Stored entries
▬▬▬

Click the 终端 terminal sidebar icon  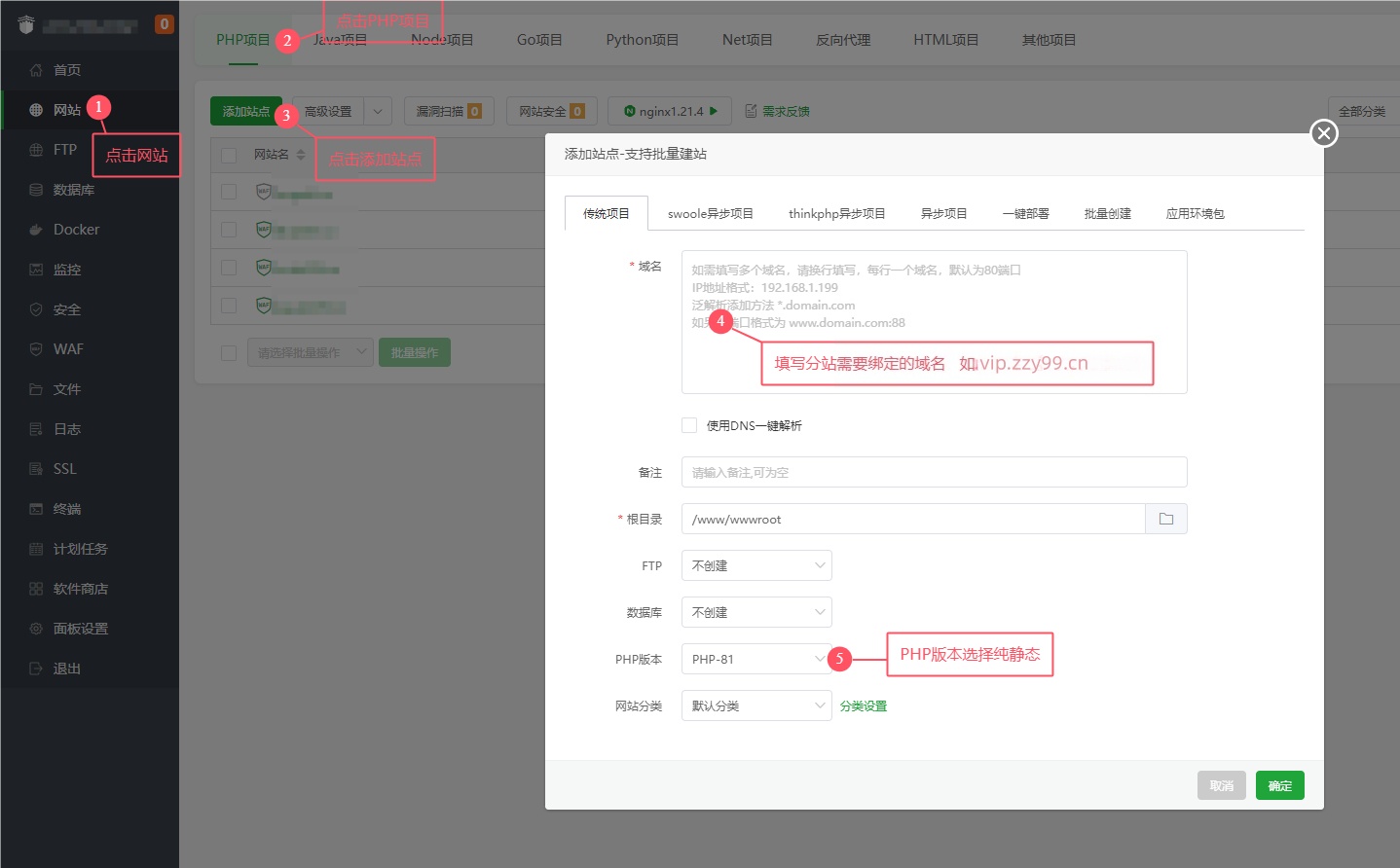(x=36, y=509)
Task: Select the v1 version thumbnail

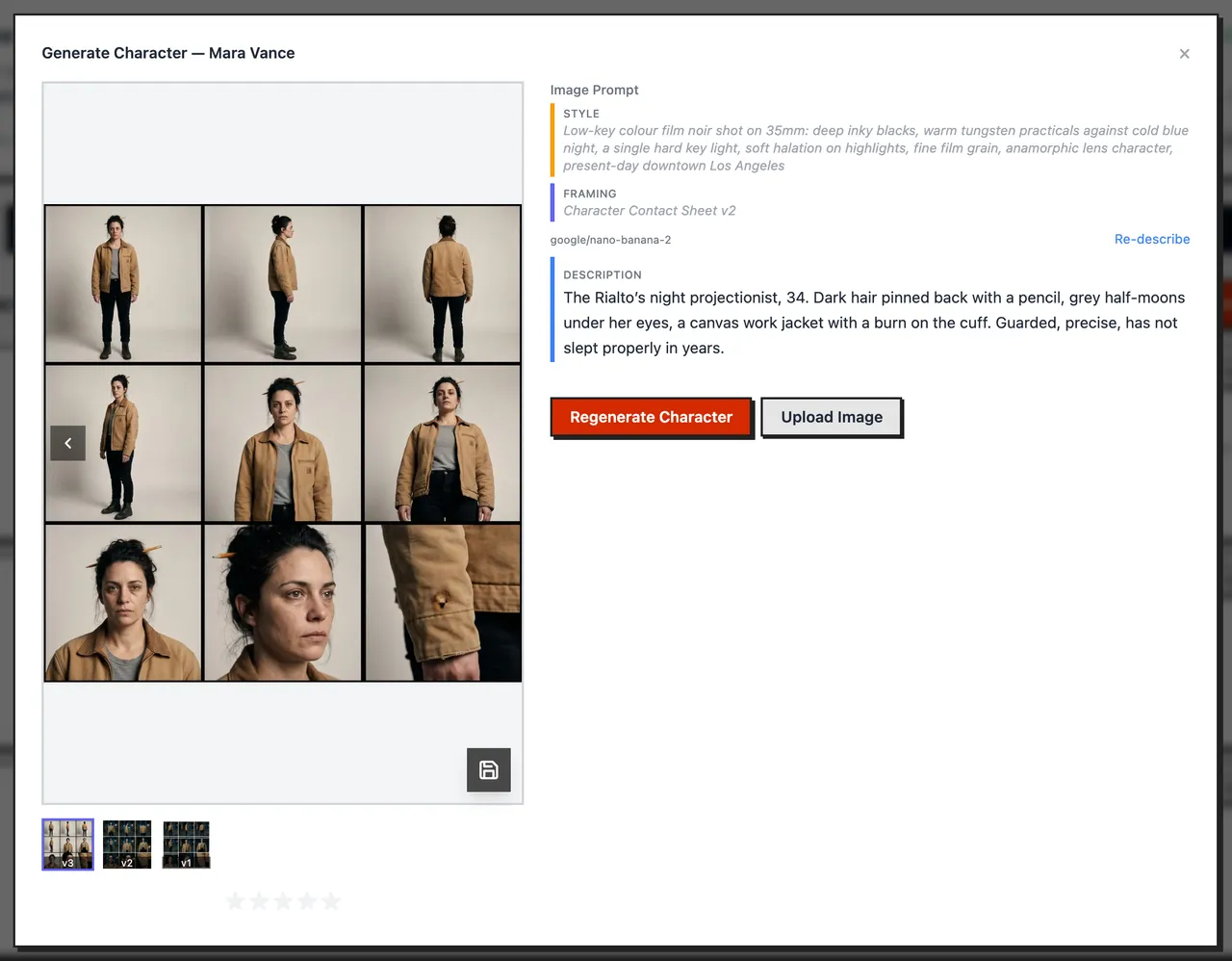Action: [x=187, y=844]
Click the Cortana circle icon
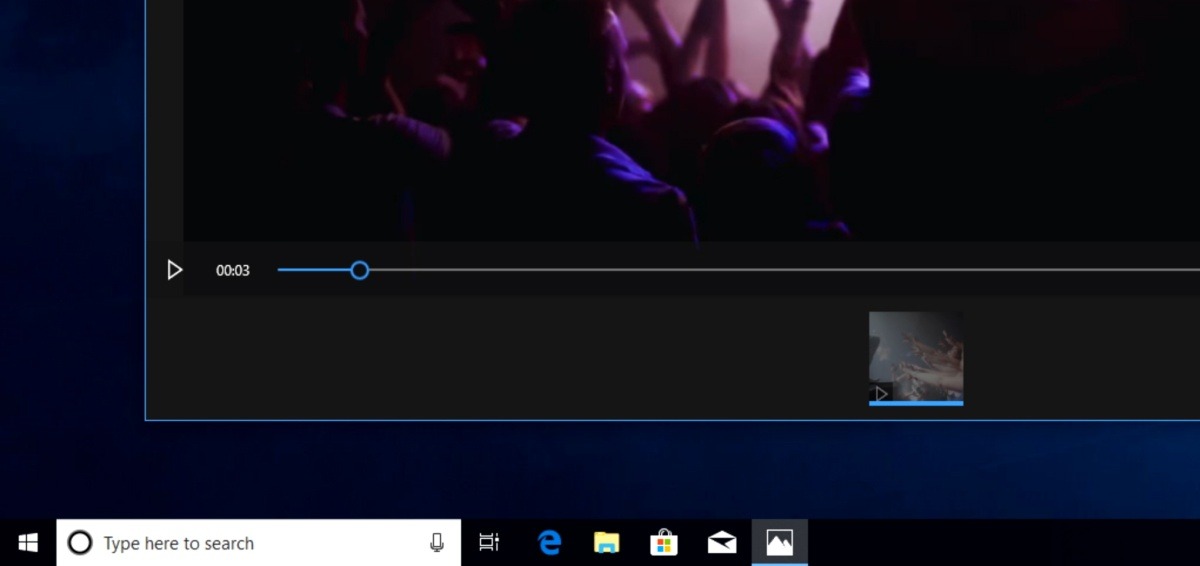This screenshot has height=566, width=1200. (x=80, y=543)
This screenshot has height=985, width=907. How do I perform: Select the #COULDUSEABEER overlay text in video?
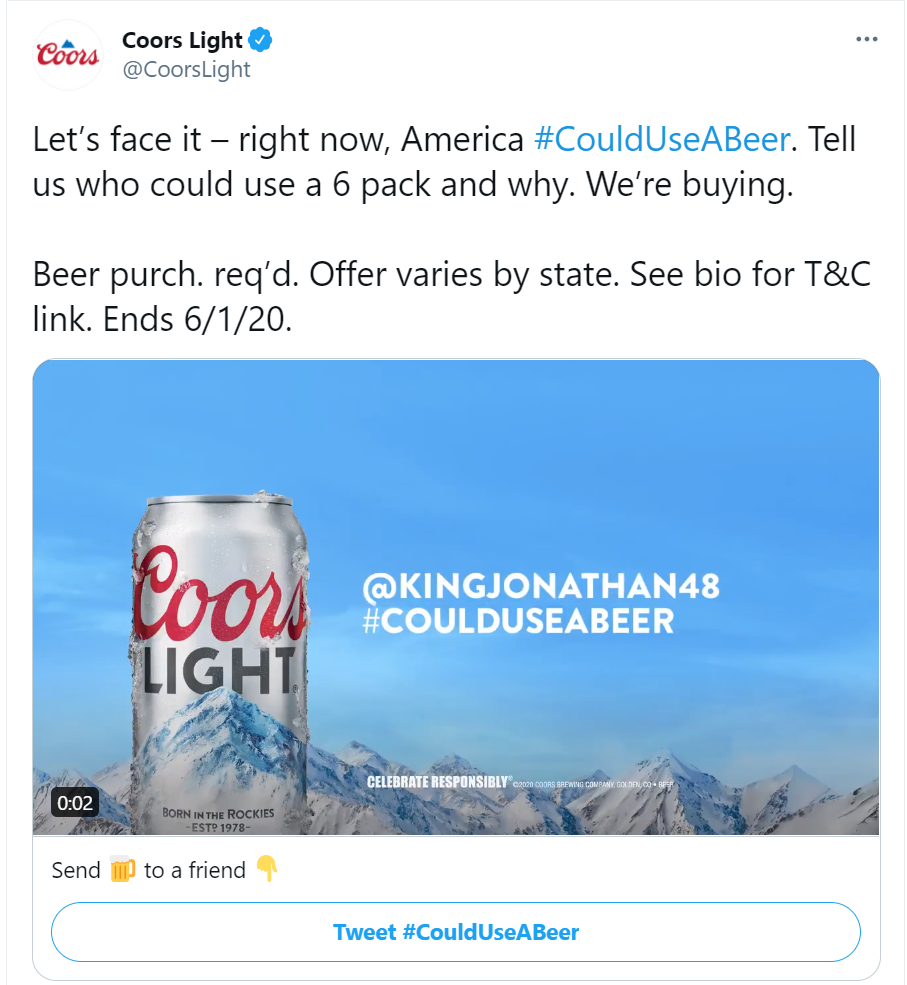pyautogui.click(x=518, y=621)
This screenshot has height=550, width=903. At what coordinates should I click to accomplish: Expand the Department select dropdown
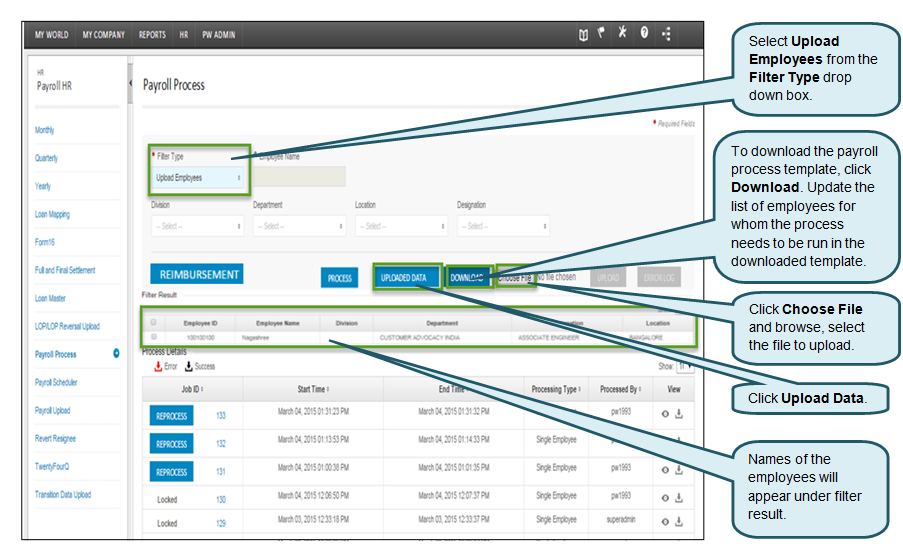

▬▬▬

» Exercise objective: Every line from the line containing "Task: Select the v1 version thumbnail" through the last line above is to be printed exactly. Pictures are not copied.

» Answer to this problem:
Task: Select the v1 version thumbnail

Action: [x=187, y=844]
Click the Cortana circle icon
This screenshot has height=566, width=1200. (x=80, y=543)
This screenshot has height=985, width=907. How do I perform: Select the #COULDUSEABEER overlay text in video?
pyautogui.click(x=518, y=621)
This screenshot has height=550, width=903. At what coordinates should I click to accomplish: Expand the Department select dropdown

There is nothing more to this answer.